Many on the mainstream right correctly observe that there are no free lunches in matters of domestic economics. But when foreign policy comes up similar logic escapes them. With over eight hundred bases across the globe and a military budget larger than the next ten highest-spending militaries combined, the US is clearly putting too much of an emphasis on policing the world, when there are plenty of countries that are willing and capable of defending themselves if given the chance. Plus, the US has many domestic problems—from economic uncertainty to social tension—that it will need to sort out in the next few decades.

Most of the liberal and conservative establishment is trapped in outdated twentieth-century notions of foreign policy strategy and is not aware of notable geopolitical realignments taking place across the globe. US policymakers will have to live with the fact that the US cannot police every corner of the world. Additionally, should the US government get overzealous, there will be countries ready to resist American efforts to expand its influence and make potential interventions costly.

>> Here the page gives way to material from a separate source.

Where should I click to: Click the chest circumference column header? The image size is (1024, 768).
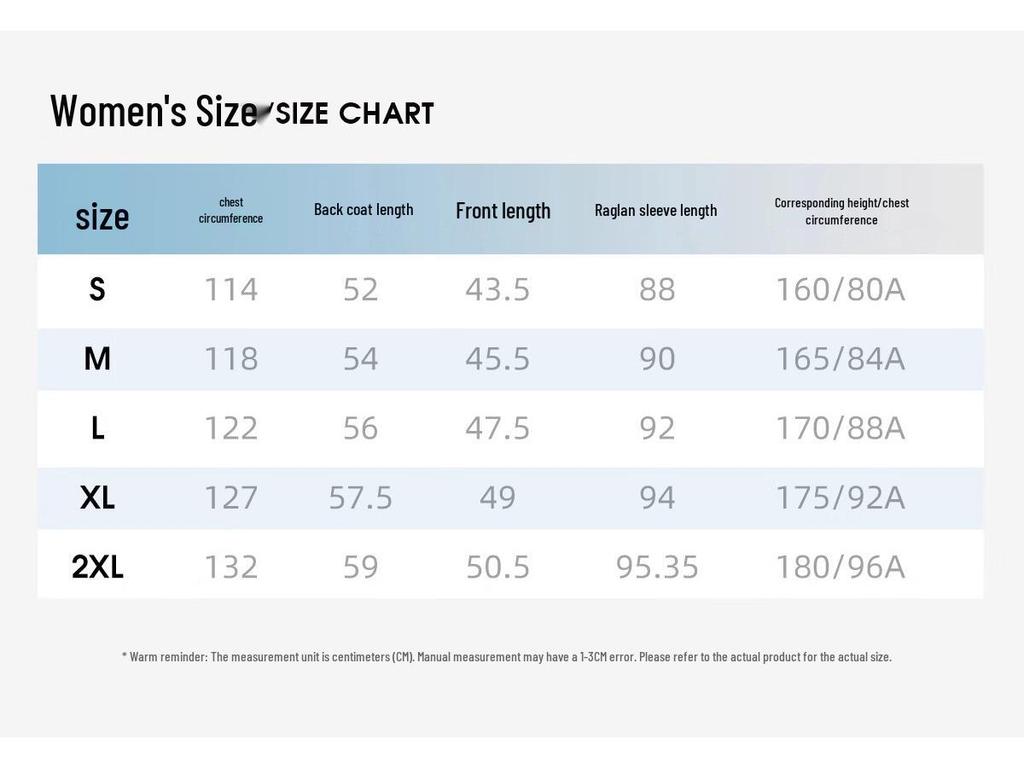(x=231, y=210)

The talk about an “America First” foreign policy has been refreshing, but the U.S. has yet to commit to a coherent withdrawal policy. You either have the likes of Liz Cheney leading a bipartisan coalition in the US House to roadblock any withdrawal efforts, or even worse, when the administration announces some form of troop reduction, the generals remain quiet or say that the withdrawal must be “conditions based.” All these roadblocks make one wonder who really calls the shots on foreign policy. With how radically the US state has transformed over the last century, the straightforward policymaking guide that the Constitution originally laid out looks more and more like a dead letter. Unelected bureaucrats and foreign policy officials seem to be the ones actually running the show while presidents function as mere placeholders.

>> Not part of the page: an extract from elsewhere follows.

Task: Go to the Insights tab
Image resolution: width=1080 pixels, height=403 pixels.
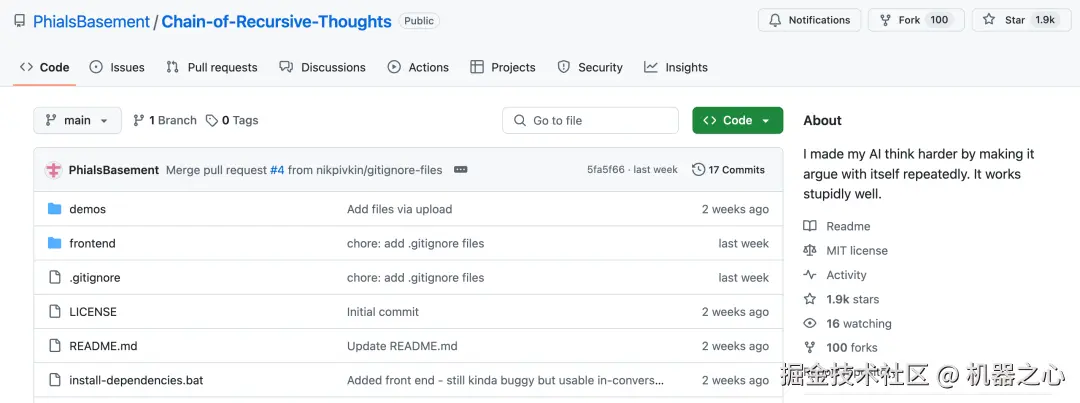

On a more positive note, the Trump administration has made some solid nominations for the positions of ambassador to Afghanistan and ambassador to Germany. William Ruger (the nominee for the Afghanistan ambassadorship) and Douglas Macgregor (the nominee for the German ambassadorship) are both critics of the US government’s perpetual war strategy and overreliance on a militarized foreign policy. As evidence of how dangerous their views are to the foreign policy establishment, both nominees have received stiff opposition from liberal interventionist to neoconservative circles—a solid sign that they’re good choices, but also an indicator that their nominations will likely be torpedoed.

If you think change will come about by getting rid of Trump, think again. Trump’s opposition is simply nothing to write home about. A Biden-Harris administration would do very little to the warfare state. We shouldn’t be fooled by any clever marketing that Trump’s rivals put forward. They’re not a saner, more level-headed alternative to the supposedly erratic Trump. As Ryan McMaken makes clear, the Democratic duo will continue operating within the same parameter of never-ending wars and not fundamentally reorient foreign policy toward restraint. Defense contractors can be confident that business will go on as usual. This is the tragedy of modern-day politics, which is dominated by a uniparty that broadly agrees on foreign policy questions.

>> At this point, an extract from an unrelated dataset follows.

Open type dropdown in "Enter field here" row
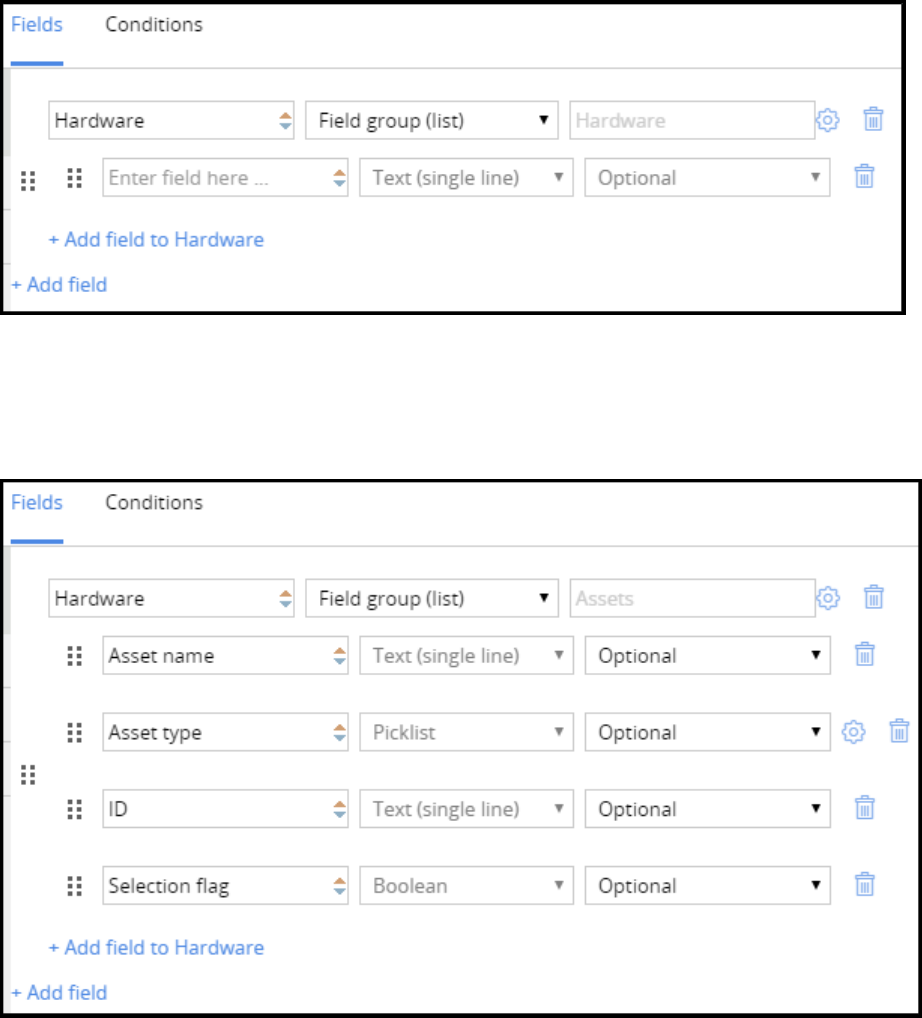(466, 178)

Marginal changes in personnel and political leadership are always welcome, but they ignore a fundamental precondition for any meaningful change in policy—a shift in political ideas; namely, a rejection of the progressive liberal ethos of American foreign policy, which international relations scholar Kevin Doremus believes has the objective of “providing global security, global capitalism, democracy, and peace.”

The irony of this foreign policy outlook is that it ignores how liberalism came about in the first place. It was not brought about by putting GIs on the ground or through subversive forms of soft power, such as color revolutions, but rather emerged in the West through organic processes such as decentralization and jurisdictional competition. While certain countries can embrace Western institutions and reap great success, Doremus observed that the “combination of universal liberal values with the unmatched US military power leads to advocates ignoring the historical and cultural contexts of other countries” and make them believe that the US government can poke and prod countries into becoming facsimiles of America and other Western liberal democracies.

Like all forms of intervention, unintended consequences are bound to occur. They can come in the form of blowback or the development of balancing coalitions such as the emerging China-Iran-Russia axis, which has surfaced in response to perceived overreach by hegemonic states such as the US. The rise of illiberalism on the international stage is largely the product of a US government full of imperial hubris that doesn’t take into account cultural differences among polities and whose first instinct is to browbeat countries that don’t conform to its agenda.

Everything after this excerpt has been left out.